There’s no question that Barcelona’s heart is with Ted, Fred and America. The men of Barcelona are deluded, angry leftists. Stillman doesn’t stint on their arsenal — I can’t imagine another movie that would reference George Meaney and labor imperialism with the old epithet the “AFL-CIA” — but they misfire it (they think it’s an actual union; of course, Fred doesn’t know whether or not it is, and, sublimely, Ted points out that it should technically be the AF of L-CIA). The cousins’ ultimate imperial victory is total, even classical: having triumphantly spirited away their Catalonian beauties to a Midwestern lakeside, they show them the makings of a proper American hamburger.
There was a time in college when I’d come home from school and have nothing to do during the day. So I’d go up to my local video store and rent the hell out of movies. Sometimes three a day. I believe I saw Barcelona during one of these binges and apparently that’s no kind of way to retain much about a movie, because I remember very little. I do remember that I was at a point where my political leanings were such that I was glad to see Fred had a defense of America when hearing the criticisms of his European counterparts. I’d be curious to see it again now that I have a different viewpoint.

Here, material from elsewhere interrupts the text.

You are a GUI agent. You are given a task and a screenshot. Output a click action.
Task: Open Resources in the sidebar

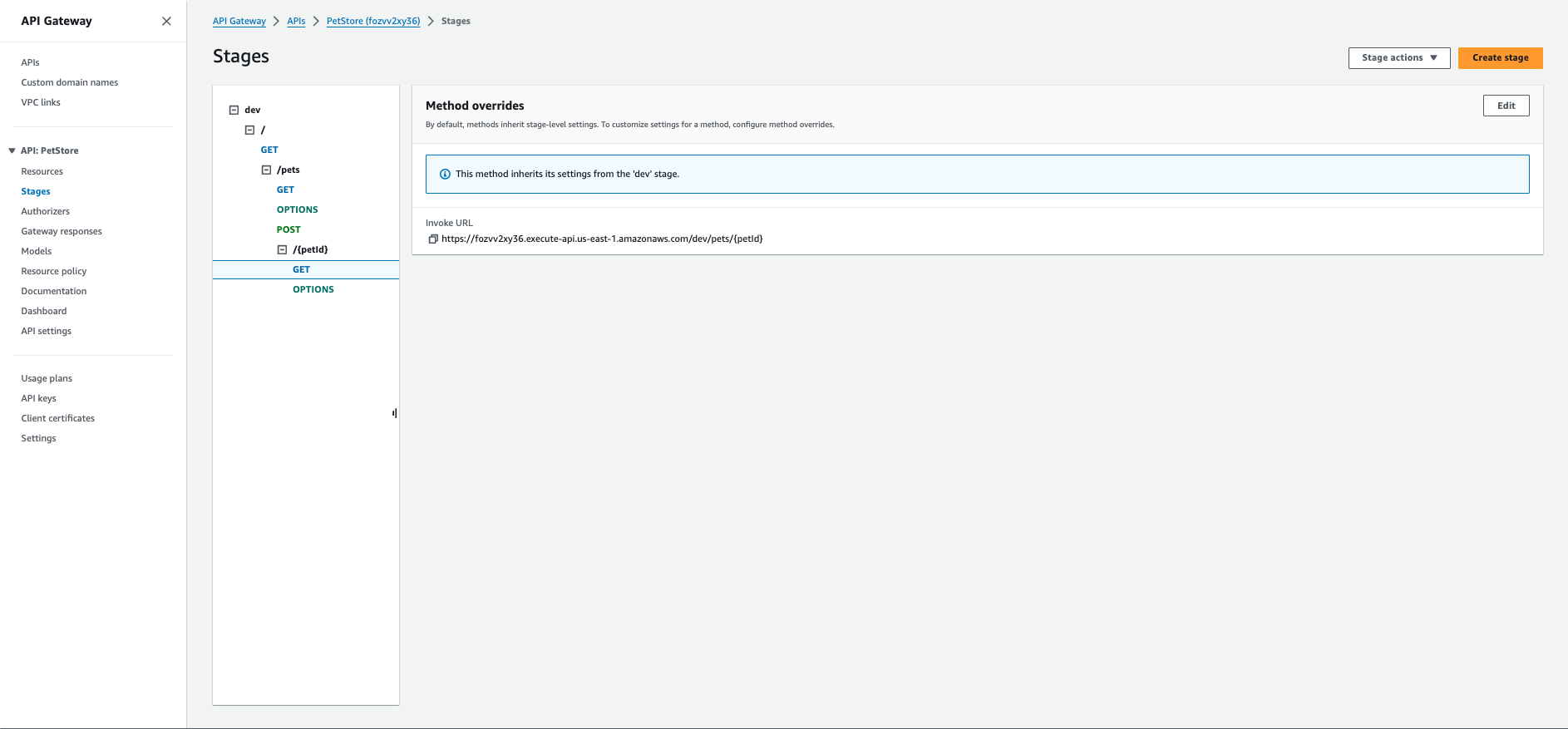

For two nights this weekend, I had the annoying problem of not really wanting to go to bed when it was reasonable to do so. As a result, I ended up flipping through the channels and on consecutive nights, watched Dinner for Schmucks and Last House on the Left. The former is what I like to call aggressively bad, where you get the feeling the moviemakers know it’s bad and not only trudge forward but make attempts to go even worse. The latter is just a ridiculous revenge film that I no longer have the stomach for and am embarrassed that wasn’t always the case.
The New Yorker did its Steve Carell profile when he was in the middle of filming Dinner for Schmucks. I think there may be a curse attached to the movies that comedians are making when they get profiled by the New Yorker. The Secret Life of Walter Mitty may prove this once and for all.
I saw an interesting observation on Twitter that Steve Carell’s career path is disturbingly similar to Robin Williams.
Also, it might be difficult to differentiate a cursed Ben Stiller movie from a run-of-the-mill bad Ben Stiller movie.